Stevenson’s campaign ran well but not easily. The machine, having tossed him the nomination, left him on his own until the last few weeks. His amateurs were enthusiastic but not very efficient. And his rich friends proved less forthcoming with their money than they had earlier suggested. He was occasionally down almost to his own resources. His speaking was at first rather hesitant and overprepared. Later the overpreparation did not show through, but it continued to occupy a great deal of his time and meant that his set-piece speeches could not be as thickly surrounded by handshaking expeditions as his supporters wished.

But he seemed to be making an impact upon the voters. His favorite campaign phrase was “I am not a politician, I am a citizen.” By the eve of the election his prospects had clearly advanced well beyond the ten-to-one chance that was all he had been allowed in the summer. But his supporters were far less confident than he was himself.

In the event he won a landslide victory, with a record majority of more than a half million.

By his 1948 victory Stevenson established himself as a vote getter in a key state. It remained to be seen what he would make of the governorship of Illinois.
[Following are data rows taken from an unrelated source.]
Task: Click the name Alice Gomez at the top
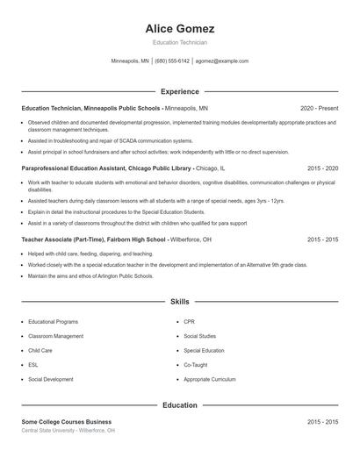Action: (180, 28)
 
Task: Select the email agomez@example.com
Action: (222, 61)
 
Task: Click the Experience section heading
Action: (180, 91)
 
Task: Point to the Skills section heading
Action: (180, 302)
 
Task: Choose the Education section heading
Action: (180, 405)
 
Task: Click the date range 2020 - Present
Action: (319, 108)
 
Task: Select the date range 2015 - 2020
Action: (322, 167)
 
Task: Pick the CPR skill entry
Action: (189, 322)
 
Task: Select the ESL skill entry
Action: (33, 364)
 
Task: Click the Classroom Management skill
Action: (56, 336)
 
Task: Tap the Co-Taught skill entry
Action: (196, 364)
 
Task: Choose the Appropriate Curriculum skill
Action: (210, 379)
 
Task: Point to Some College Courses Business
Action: (61, 422)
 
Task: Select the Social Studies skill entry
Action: (199, 336)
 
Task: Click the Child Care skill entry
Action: (40, 350)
The next four years gave him the only opportunity of his life for the exercise of major executive responsibility. They are therefore important in any evaluation of how good a President he would have made.

He worked extremely hard. In part this was a reaction to the breakup of his marriage after nine months at Springfield. This left him somewhat lonely in the Executive Mansion, oversized in its pre-Civil War gingerbread style. Yet he was not alone. His sister and her retired diplomat husband soon moved in. He had a lot of friends, whom he was frequently with there or elsewhere. And he was surrounded by a devoted staff, mostly of young Chicago lawyers, with whom he was on easy and intimate terms. It was not absolute loneliness but more a desire to prove himself by public success to compensate for private failure. “I have failed as a husband. I have failed as a father. I will succeed as a governor,” he rather overdramatically told his sister when, late one night, she tried to drag him away from his office.

Yet the keynote of his administration was certainly not demonic. It was far too urbane for that. He rarely lost his temper. He was confronted with a difficult legislature: a bare but fairly corrupt Democratic majority in the house, a Republican one in the state senate. He eschewed deals, sometimes quite respectable ones, but maintained relations with all who could help him and resorted to occasional polite and moderately effective public admonition. He got two-thirds of his legislative program through, but the last third contained many of the most important measures.

If the legislature frustrated some of his bills, so he frustrated some of theirs. He was one of the most elegant drafters of veto messages in the history of American executive office. This elegance reflected itself in his speaking style, which became firmly established during these years. It was self-deprecatory, evocative, and literary, and it raised the sights of most of his audiences without disappearing over their horizons. He did not hold them by flashing eye or stirring populism, but he caressed them with a persuasive high-mindedness without in most instances causing a deep unease. He did not shock his listeners, but he tried hard to explain to them the more difficult issues.